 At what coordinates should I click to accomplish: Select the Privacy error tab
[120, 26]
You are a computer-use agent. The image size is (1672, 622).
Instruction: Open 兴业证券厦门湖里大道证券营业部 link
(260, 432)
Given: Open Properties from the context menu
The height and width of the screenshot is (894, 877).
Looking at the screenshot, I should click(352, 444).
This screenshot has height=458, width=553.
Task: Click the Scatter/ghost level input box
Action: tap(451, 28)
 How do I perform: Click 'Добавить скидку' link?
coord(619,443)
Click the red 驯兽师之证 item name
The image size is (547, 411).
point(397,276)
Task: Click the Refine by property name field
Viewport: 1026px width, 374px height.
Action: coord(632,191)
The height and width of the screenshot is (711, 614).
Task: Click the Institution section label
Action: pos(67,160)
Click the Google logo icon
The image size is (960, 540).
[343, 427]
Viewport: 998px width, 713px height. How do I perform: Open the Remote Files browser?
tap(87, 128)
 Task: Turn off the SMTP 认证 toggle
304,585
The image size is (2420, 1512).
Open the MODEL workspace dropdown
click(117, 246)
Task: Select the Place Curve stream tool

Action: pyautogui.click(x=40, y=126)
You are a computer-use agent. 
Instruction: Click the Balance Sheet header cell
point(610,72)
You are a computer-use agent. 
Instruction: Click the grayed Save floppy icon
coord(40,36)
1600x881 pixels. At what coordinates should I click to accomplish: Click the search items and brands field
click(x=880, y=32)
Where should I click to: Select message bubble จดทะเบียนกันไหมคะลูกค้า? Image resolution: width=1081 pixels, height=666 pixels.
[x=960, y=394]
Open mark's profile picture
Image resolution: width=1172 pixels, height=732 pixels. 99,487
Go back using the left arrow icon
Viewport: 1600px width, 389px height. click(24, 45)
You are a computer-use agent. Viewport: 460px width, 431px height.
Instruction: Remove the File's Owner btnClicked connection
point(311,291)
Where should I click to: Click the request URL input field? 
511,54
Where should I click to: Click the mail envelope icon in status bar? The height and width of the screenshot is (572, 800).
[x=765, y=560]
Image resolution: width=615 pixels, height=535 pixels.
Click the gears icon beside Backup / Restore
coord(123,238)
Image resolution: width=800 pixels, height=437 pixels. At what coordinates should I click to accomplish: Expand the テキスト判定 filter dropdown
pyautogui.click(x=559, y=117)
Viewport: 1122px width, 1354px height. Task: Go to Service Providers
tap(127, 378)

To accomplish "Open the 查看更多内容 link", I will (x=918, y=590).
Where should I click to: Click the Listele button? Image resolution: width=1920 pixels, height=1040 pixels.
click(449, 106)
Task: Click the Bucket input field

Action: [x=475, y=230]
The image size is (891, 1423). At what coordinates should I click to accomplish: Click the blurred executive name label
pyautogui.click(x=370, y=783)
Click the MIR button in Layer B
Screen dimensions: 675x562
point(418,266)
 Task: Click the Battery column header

+ + +

▶ _What the exercise asks_: All the records above need to be transcribed exactly and in full.

▶ _Worked solution_:
 At what coordinates should I click to accomplish: Select the Privacy error tab
[120, 26]
You are a computer-use agent. The image size is (1672, 622).
Instruction: Open 兴业证券厦门湖里大道证券营业部 link
(260, 432)
Given: Open Properties from the context menu
The height and width of the screenshot is (894, 877).
Looking at the screenshot, I should click(352, 444).
This screenshot has height=458, width=553.
Task: Click the Scatter/ghost level input box
Action: tap(451, 28)
 How do I perform: Click 'Добавить скидку' link?
coord(619,443)
Click the red 驯兽师之证 item name
The image size is (547, 411).
point(397,276)
Task: Click the Refine by property name field
Viewport: 1026px width, 374px height.
Action: coord(632,191)
The height and width of the screenshot is (711, 614).
Task: Click the Institution section label
Action: pos(67,160)
Click the Google logo icon
The image size is (960, 540).
[343, 427]
Viewport: 998px width, 713px height. How do I perform: Open the Remote Files browser?
tap(87, 128)
 Task: Turn off the SMTP 认证 toggle
304,585
The image size is (2420, 1512).
Open the MODEL workspace dropdown
click(117, 246)
Task: Select the Place Curve stream tool

Action: pyautogui.click(x=40, y=126)
You are a computer-use agent. 
Instruction: Click the Balance Sheet header cell
point(610,72)
You are a computer-use agent. 
Instruction: Click the grayed Save floppy icon
coord(40,36)
1600x881 pixels. At what coordinates should I click to accomplish: Click the search items and brands field
click(x=880, y=32)
Where should I click to: Select message bubble จดทะเบียนกันไหมคะลูกค้า? Image resolution: width=1081 pixels, height=666 pixels.
[x=960, y=394]
Open mark's profile picture
Image resolution: width=1172 pixels, height=732 pixels. 99,487
Go back using the left arrow icon
Viewport: 1600px width, 389px height. click(24, 45)
You are a computer-use agent. Viewport: 460px width, 431px height.
Instruction: Remove the File's Owner btnClicked connection
point(311,291)
Where should I click to: Click the request URL input field? 
511,54
Where should I click to: Click the mail envelope icon in status bar? The height and width of the screenshot is (572, 800).
[x=765, y=560]
Image resolution: width=615 pixels, height=535 pixels.
Click the gears icon beside Backup / Restore
coord(123,238)
Image resolution: width=800 pixels, height=437 pixels. At what coordinates should I click to accomplish: Expand the テキスト判定 filter dropdown
pyautogui.click(x=559, y=117)
Viewport: 1122px width, 1354px height. Task: Go to Service Providers
tap(127, 378)

To accomplish "Open the 查看更多内容 link", I will (x=918, y=590).
Where should I click to: Click the Listele button? Image resolution: width=1920 pixels, height=1040 pixels.
click(449, 106)
Task: Click the Bucket input field

Action: [x=475, y=230]
The image size is (891, 1423). At what coordinates should I click to accomplish: Click the blurred executive name label
pyautogui.click(x=370, y=783)
Click the MIR button in Layer B
Screen dimensions: 675x562
point(418,266)
 Task: Click the Battery column header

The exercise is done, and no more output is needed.